The People’s Commission said on Friday (June 28) that the two accidents showed railways staff were not clearly instructed about what to do when signals failed.

It also alleged that signal failure data was no longer publicly available in the railways’ monthly statistics bulletin, which it said marked “yet another instance of hiding data from the public when such information is inconvenient to those in power”.

Long working hours, safety staff shortages

Shortages of safety personnel in the railways meant that existing workers faced high pressure, the commission said in its press release.

It noted that there were 1.52 lakh safety category vacancies out of ten lakh sanctioned posts, and that the railways recently notified recruitment for 18,799 vacancies for the post of assistant loco pilot in the wake of the Bengal accident and agitations by railway workers.

A direct result of such shortages was railway workers having to work longer hours, the commission said, citing internal circulars as indicating that loco pilots were working 124 hours a week instead of the 104 that was officially required of them.

The commission said it endorsed railway workers’ demand for “30 hours of continuous rest after 16 hours at rest at headquarters four times a month” and recommended to the government that loco pilots’ working hours be reduced to eight hours a day and 48 hours a week.

It also said women loco pilots were forced to report to work six months after delivering a child and that they were “denied menstrual leave”.

‘Top railways officials quick to blame workers’

Referring to Union railways minister Ashwini Vaishnaw saying earlier this year that the Andhra Pradesh collision took place because two crew members in one of the trains were “distracted” by a cricket match, the commission said Vaishnaw did not have the “grace to apologise for his irresponsible allegation” after reports suggested this was not the case.

Railways sources told The Hindu in April there was no evidence the crew was watching cricket while on duty the day of the collision.

Kavach progress slow

The commission said the installation of Kavach, the railways’ automatic train protection system that also serves to prevent collisions, was being installed at a “lethargic” pace.

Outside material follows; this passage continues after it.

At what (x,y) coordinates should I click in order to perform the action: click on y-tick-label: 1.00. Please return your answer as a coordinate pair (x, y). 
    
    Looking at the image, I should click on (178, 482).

“In the last three years the system has been installed only along 1,500 km and on 65 locomotives, whereas the Indian rail system runs for 68,000 route kms and is served by more than 14,500 locomotives,” its press release said.

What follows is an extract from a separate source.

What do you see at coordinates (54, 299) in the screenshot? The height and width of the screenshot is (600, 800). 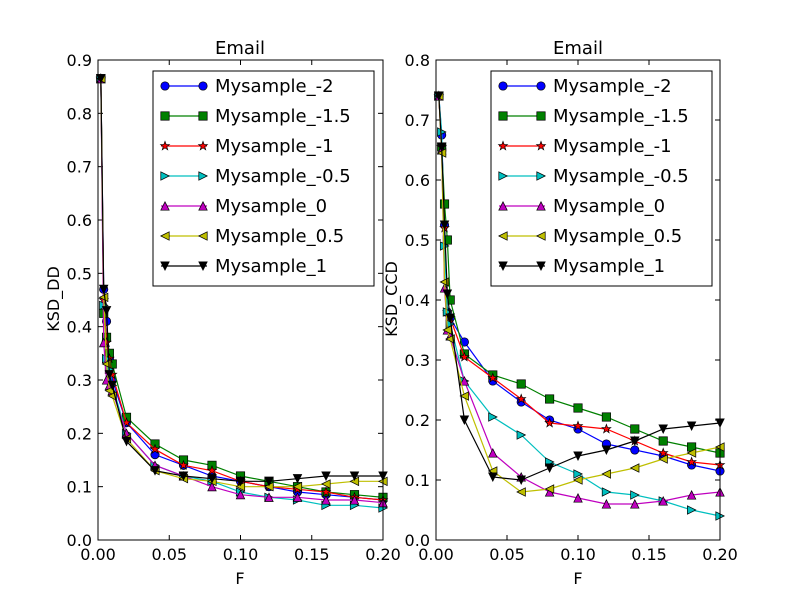 I see `y-axis-label: KSD_DD` at bounding box center [54, 299].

An analysis by The Hindu said it would require only “a small fraction of the railways’ budget” to cover its full network with Kavach, but that even at a generous estimation of its current pace of installation, it would take at least 46 years to deploy the system across the entire rail route.

“The Union government must treat the railways as a productive national asset and undertake timebound investments that decongest the Indian rail network, which is the primary cause for railway accidents,” the commission said in its communique.

It added: “The Union Budget must address this as a topmost priority, which will also make rail transport safer.”